The rebound in risk assets, in conjunction with rising oil prices, supports our view that the decline in leveraged credit has been largely tied to the commodity bear market and a sentiment-driven spillover into credits tied to other industries. Our concern is that the rebound in oil prices is not yet supported by a turnaround in the dynamics that initially caused prices to fall. Our analysis of inventory trends and production levels suggests that the oil market will remain oversupplied until the second half of 2016. Leveraged credit must contend with two important headwinds between now and the second half of the year: a rise in credit defaults in the energy and metals sectors, and a likely wave of ratings downgrades in both markets.
Volatility on the Horizon for High Yield – Technical Headwinds May Drive Spring Volatility
In January 2016, Moody’s placed 120 oil and gas companies and 55 mining companies on review for a downgrade, reflecting expectations for persistently poor conditions in commodity markets and a weakening global growth outlook to weigh on commodity prices going forward. The potential for “fallen angels,” a term given to corporate bonds that are downgraded from investment grade to high yield, is a looming challenge for leveraged credit. The rating agencies are expected to re-classify billions of dollars of investment-grade corporate credit to below-investment grade, which may exert upward pressure on high-yield spreads.

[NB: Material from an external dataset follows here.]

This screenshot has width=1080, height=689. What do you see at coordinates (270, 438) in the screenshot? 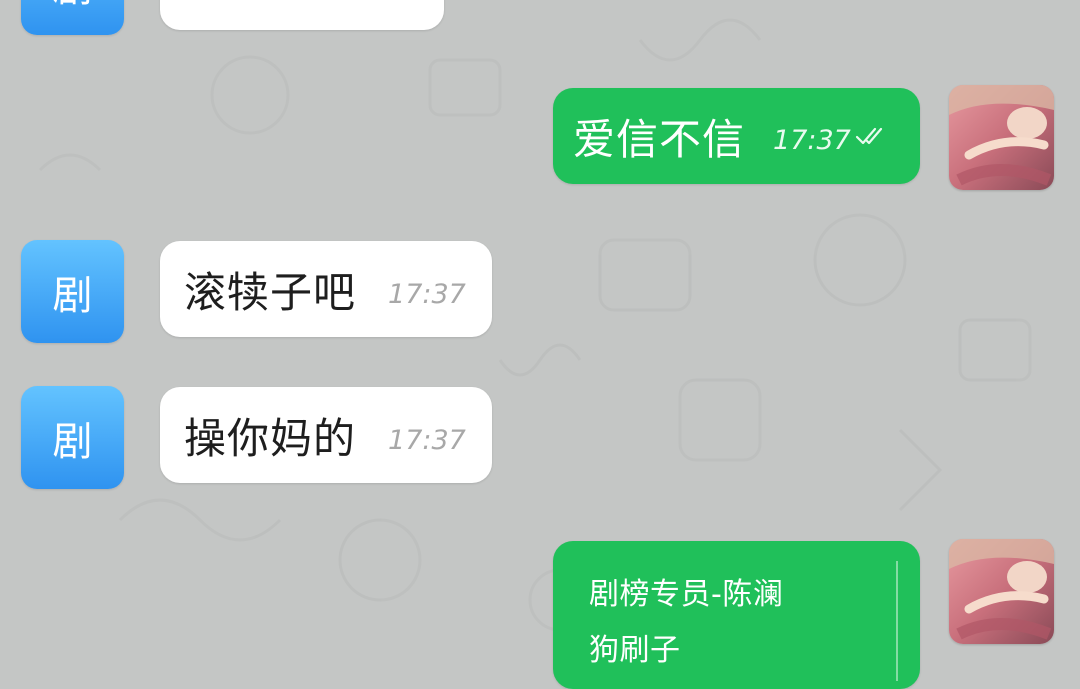
I see `message-text: 操你妈的` at bounding box center [270, 438].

Investors are one step ahead of the rating agencies, having already repriced the investment-grade corporate bond market for potential downgrades last year. As of the end of the first quarter, $260 billion of investment-grade corporate bonds (based on par value) in the Barclays Investment-Grade Corporate Bond index offered yields comparable to BB-rated corporate bonds, the majority in energy and basic materials. Of this $260 billion, only $106 billion carry a negative outlook by either Standard & Poor’s or Moody’s. A downgrade of all $260 billion to subinvestment grade would increase the overall high-yield corporate bond market size by 20 percent to $1.8 trillion. Energy would represent the largest sector of the market, rising from an 11 percent share as of Q1 2016 to 25 percent by our estimates. The high-yield market will have to weather negative headlines and forced selling from investors unable to hold below-investment-grade credit.

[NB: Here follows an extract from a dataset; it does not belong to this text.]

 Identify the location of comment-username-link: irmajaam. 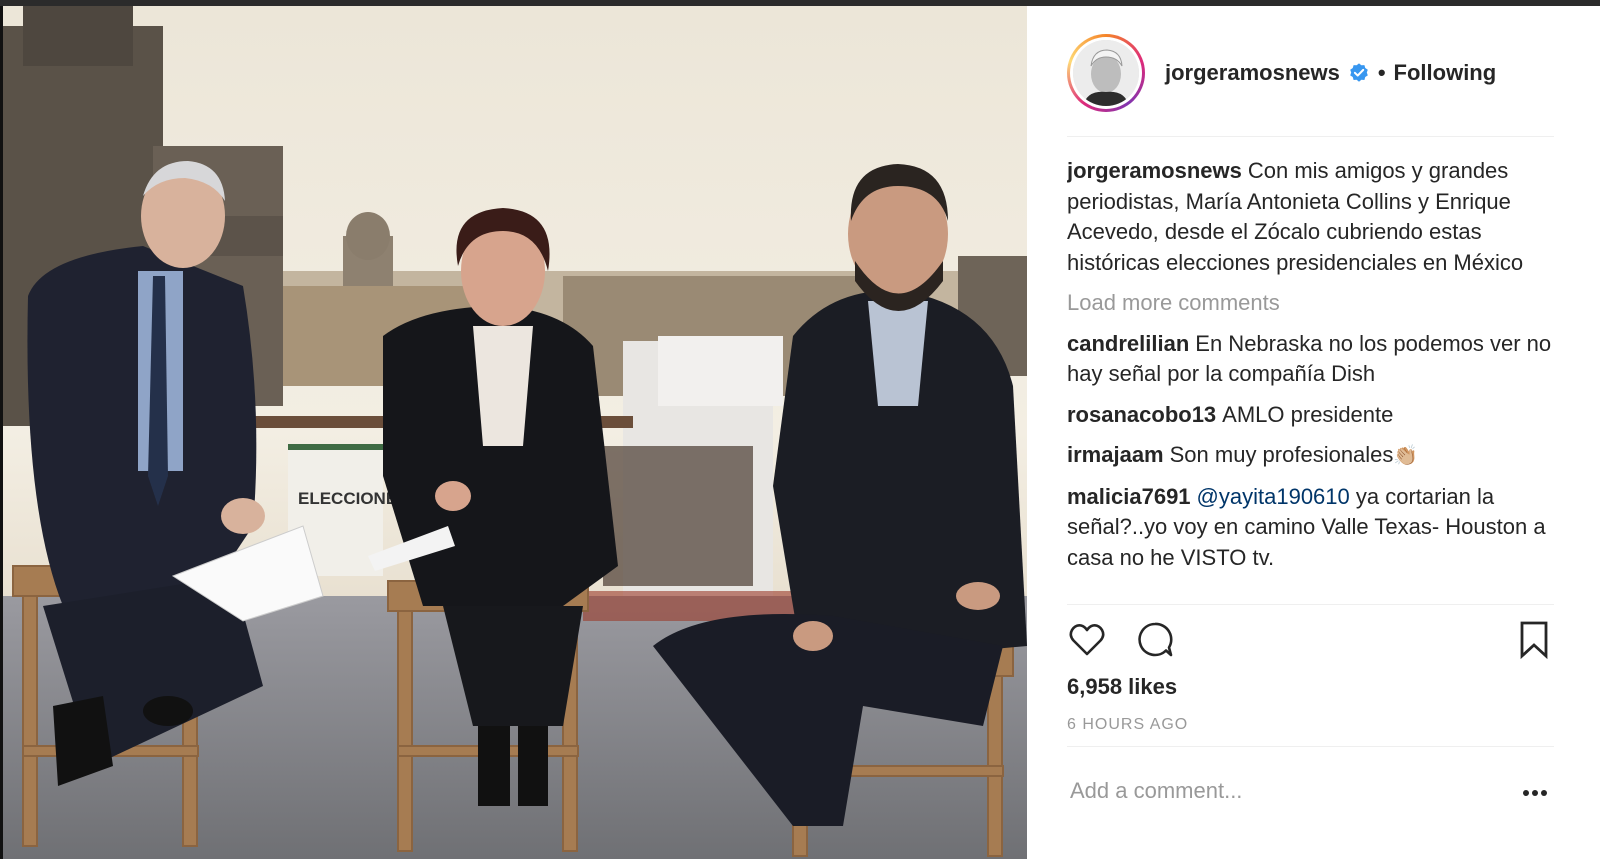
(1116, 454).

Our fundamental outlook for bank loans is more positive than for the high-yield corporate bond market. With only 4.4 percent exposure to energy and metals, the bank loan market is more insulated from the credit problems plaguing highyield corporate bonds. Indeed, the 12-month trailing default rate for institutional bank loans is 1.4 percent, just half of the 2.8 percent for high-yield bonds. However, the strong relationship between the two markets weakens our near-term technical outlook for loans.

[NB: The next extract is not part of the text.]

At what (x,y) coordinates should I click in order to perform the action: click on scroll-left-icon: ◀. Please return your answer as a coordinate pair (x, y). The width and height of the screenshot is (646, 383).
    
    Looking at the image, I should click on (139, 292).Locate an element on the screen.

As we highlighted in our Q1 report, bank loans trade in sympathy with the highyield corporate bond market, which poses a downside risk to loans given our expectation of more volatility ahead for high-yield bonds. As the following chart demonstrates, the beta between movements in bank loan spreads to high-yield spreads has increased since the financial crisis. Today, a 100-basis-point change in high-yield spreads translates into a 75-basis-point change in bank loan discount 1margins, on average, up from 48 basis points pre-crisis. Bank loan discount margins have also tended to be 35 basis points higher than they were prior to the financial crisis for a given level of high-yield spreads. While this higher-beta relationship dampens our near-term outlook for loans, we expect greater stability in the high-yield bond market in the second half of 2016 as oil market fundamentals improve.